Vitamina C La mayoría de la gente está familiarizada con la Vitamina C. Este poderoso antioxidante juega un papel esencial en la producción de colágeno en el tejido conectivo, por lo que es imprescindible para la salud de nuestra piel, dientes, huesos y vasos sanguíneos. También ayuda a que tu cuerpo extraiga el hierro de los alimentos.
Come: Frutos rojos, col y tubérculos.

Vitamina D La fuente más importante de Vitamina D son los rayos del sol, y se dice que una caminata de 30-minutos durante el día puede ser tan benéfica como tomar ¡10 vasos de leche! Nosotros necesitamos la Vitamina D para absorber el calcio y para mejorar el funcionamiento del sistema inmunológico y muscular. La falta de esta vitamina puede causar problemas en los huesos, por lo que es muy importante que consumas la cantidad adecuada.
Come: Pescados ricos en grasas y yema de huevo.
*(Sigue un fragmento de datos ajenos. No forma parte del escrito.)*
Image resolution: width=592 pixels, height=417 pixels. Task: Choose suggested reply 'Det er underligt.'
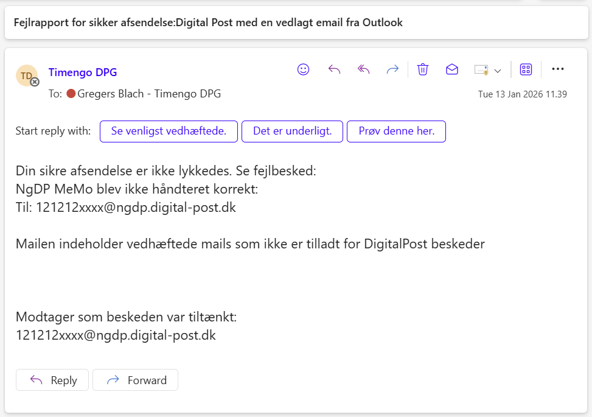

Vitamina E La antioxidante Vitamina E protege las células de tu cuerpo de los radicales libres que pueden causarles daño. Trabaja en conjunto con la Vitamina C.
Come: Nueces, frijoles, huevos, vegetales de hojas verdes y cereales.

Vitamina K Ayuda a la coagulación de la sangre y a reconstruir y reparar los huesos. Las bacterias en tu intestino la producen naturalmente pero también es importante que la consumas en tu dieta.
Come: Vegetales con hojas verdes oscuras (brócoli, espinacas y coles de Bruselas). 

 

LA GUÍA DE MINERALES

Calcio El Calcio es esencial para la salud, huesos, dientes y tejidos. Regula la función de músculos y nervios y es esencial para la coagulación de la sangre.
Come: Vegetales de hojas verdes, almendras, frijoles y lácteos.

Magnesio El Magnesio está envuelto en más de 300 reacciones metabólicas esenciales de tu cuerpo, incluida la producción de energía, el correcto funcionamiento del corazón y la contracción de músculos. Es común que la gente no incluya suficiente magnesio en sus dietas.
Come: Vegetales de hojas verdes, nueces (de la india y almendras), semillas y granos integrales.

Selenio El Selenio ayuda a generar encimas antioxidantes para prevenir los efectos de los daños de radicales libres. Si no consumes suficiente selenio quizá puedas sufrir debilidades en tu sistema inmunológico o de una función pobre de tu corazón
Come: Cereales, nueces, champiñones y pescado.


Zinc Un sistema inmunológico sano y funcional necesita Zinc para trabajar adecuadamente. El Zinc ayuda a nuestro cuerpo a sanar heridas, quemar carbohidratos y construir una piel fuerte; también contribuye al buen funcionamiento de la vista, olfato y gusto.
Come: Semillas (sésamo, girasol y calabaza), nueces, carne, lentejas y champiñones.

Yodo El Yodo es un componente esencial de las hormonas de la tiroides, encargado de regular el crecimiento, desarrollo y la función reproductiva del metabolismo. La ausencia de yodo puede provocar desórdenes mentales.
Come: Sal, algas, mariscos, frijoles, papas, lácteos y huevos.

Cobre El Cobre es bueno para mantener sano el sistema nervioso central, la energía y la producción de melanina. También es necesario para generar colágeno y elastina en la piel, así como para mantener sano el tejido conectivo del corazón, sangre y huesos.
Come: Frijoles, nueces, semillas, granos y champiñones.

Hierro El hierro ayuda a desintoxicar los glóbulos rojos y a transportar el oxígeno alrededor de nuestro cuerpo. Sin el hierro, corres el riesgo de padecer anemia.
Come: Lentejas, frijoles, fresas y carnes rojas.




Y LOS ÁCIDOS GRASOS…

Omega-3 De la misma manera que con las vitaminas, nuestro cuerpo tampoco puede generar Omega 3, así que necesitarás sacarlo de tu dieta o de algún suplemento alimenticio. El Omega-3 reduce inflamaciones, ayudando a aminorar el riesgo de aparición de enfermedades cardiacas, cáncer y artritis. También sirve de apoyo para las funciones del cerebro y ojos.
Come: Pescados grasos (salmón, jurel y trucha), linaza, nueces y suplementos alimenticios con Omega-3.